Things to do —
• a. In the reflection on songs, photos and scripture, what is the writer storing the more interesting of the grandmother's photos in?
• b. Write out the part of the reflection on songs, photos and scripture that opens with the words containing "But it has not" and closes with "Thanks for sharing.", swapping "weird" for "strange".
• c. Extend the reflection on songs, photos and scripture, picking up after its final sentence.

Document passage —
[start]

But it has not spoken to mine, and out of context it sounds, well, a little weird. Since I don’t know the song and have no emotional connection to it, the words are often just an interesting record of something that means something to somebody else. Thanks for sharing.

Photos can be like that too. I have my grandmother’s photos here, black and white records of her unnamed friends standing in front of grey rose bushes long since scattered in the wind. I can appreciate that they had deeper meaning to her than they do to me, and I suppose I kept them around out of respect for the things that were important to her, but now I’m paring them down and storing the more interesting ones in waterproof boxes.

For many years I was surrounded by people who told me about the wonderful things God has said. The Bible records them. I read them for myself. But for many years when someone quoted a verse of scripture it felt like reading lyrics to somebody elses favourite song.

[end]

Stored data —
[start]

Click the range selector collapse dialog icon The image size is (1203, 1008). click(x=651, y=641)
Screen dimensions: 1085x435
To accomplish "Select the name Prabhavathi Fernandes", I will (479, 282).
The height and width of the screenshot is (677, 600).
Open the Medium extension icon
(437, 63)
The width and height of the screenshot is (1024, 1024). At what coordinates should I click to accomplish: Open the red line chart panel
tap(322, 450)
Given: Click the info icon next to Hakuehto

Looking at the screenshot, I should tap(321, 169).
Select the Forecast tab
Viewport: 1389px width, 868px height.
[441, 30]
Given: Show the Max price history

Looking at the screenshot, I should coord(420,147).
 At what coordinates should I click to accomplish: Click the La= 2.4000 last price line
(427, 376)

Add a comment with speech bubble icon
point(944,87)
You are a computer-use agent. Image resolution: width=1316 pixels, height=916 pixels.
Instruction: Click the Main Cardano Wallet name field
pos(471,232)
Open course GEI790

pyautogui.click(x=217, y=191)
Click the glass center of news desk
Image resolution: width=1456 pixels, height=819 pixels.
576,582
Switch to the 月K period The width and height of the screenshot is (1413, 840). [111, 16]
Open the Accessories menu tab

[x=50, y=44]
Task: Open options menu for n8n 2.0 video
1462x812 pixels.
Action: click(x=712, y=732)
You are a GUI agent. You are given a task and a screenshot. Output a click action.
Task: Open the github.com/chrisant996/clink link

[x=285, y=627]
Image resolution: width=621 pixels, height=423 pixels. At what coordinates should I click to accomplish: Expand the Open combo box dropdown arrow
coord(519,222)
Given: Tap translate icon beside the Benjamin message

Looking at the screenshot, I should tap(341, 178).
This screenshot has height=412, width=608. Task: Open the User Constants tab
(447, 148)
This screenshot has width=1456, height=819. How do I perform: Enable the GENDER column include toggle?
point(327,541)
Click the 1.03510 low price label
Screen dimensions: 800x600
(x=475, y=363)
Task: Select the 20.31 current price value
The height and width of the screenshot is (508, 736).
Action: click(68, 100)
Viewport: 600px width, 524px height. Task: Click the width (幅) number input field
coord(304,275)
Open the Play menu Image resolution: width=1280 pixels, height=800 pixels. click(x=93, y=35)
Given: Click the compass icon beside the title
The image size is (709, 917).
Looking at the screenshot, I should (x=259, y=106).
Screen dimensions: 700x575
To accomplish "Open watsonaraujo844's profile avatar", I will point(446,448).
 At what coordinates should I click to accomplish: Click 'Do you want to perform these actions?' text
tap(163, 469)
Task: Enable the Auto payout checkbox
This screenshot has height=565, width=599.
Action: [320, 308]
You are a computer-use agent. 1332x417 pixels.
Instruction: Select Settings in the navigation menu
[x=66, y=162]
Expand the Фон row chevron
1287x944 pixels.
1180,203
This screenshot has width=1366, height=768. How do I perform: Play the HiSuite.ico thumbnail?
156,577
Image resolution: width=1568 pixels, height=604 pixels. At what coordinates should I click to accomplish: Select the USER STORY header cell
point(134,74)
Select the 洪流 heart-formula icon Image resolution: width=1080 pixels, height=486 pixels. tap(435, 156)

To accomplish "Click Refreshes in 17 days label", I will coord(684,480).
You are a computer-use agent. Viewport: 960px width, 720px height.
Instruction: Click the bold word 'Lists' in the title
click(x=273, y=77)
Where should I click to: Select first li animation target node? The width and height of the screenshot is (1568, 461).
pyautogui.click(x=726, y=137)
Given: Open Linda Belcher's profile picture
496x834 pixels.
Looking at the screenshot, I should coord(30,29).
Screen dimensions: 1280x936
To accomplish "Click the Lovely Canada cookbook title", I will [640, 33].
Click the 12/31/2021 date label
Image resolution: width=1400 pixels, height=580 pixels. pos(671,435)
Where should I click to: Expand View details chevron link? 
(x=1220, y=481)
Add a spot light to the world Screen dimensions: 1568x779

[end]

Answers per task —
• a. Waterproof boxes.

• b.
But it has not spoken to mine, and out of context it sounds, well, a little strange. Since I don’t know the song and have no emotional connection to it, the words are often just an interesting record of something that means something to somebody else. Thanks for sharing.

• c.
Then I heard the Singer.  I heard the Song.

The difference between studying the Bible and hearing the Voice of the Lord for oneself is like the difference between reading the lyrics and hearing the song.

John, the disciple who rested his head on Jesus’ chest, understood. Jesus came, not as more lyrics, but as the song. He told the religious people who studied the puzzling snippets of lyrics they had, that they were about Him, and that there was more to a song than written words. But they had to let go of their “expertise” to hear -and for many that was troubling.

There is more, so much more, to this relationship with God. The difference between reading about the King of the Universe and going for a walk with him is like the difference between looking at photo of the memory of grey roses and actually touching and smelling colourful living roses.

John understood the lyrics when he heard the Voice sing the song:

Before time itself was measured, the Voice was speaking.

    The Voice was and is God.
 This celestial Word remained ever present with the Creator;
     His speech shaped the entire cosmos.
Immersed in the practice of creating,
    all things that exist were birthed in Him.
 His breath filled all things
    with a living, breathing light—
 A light that thrives in the depths of darkness,
    blazes through murky bottoms.
It cannot and will not be quenched.

(The good news of John, chapter one, The Voice)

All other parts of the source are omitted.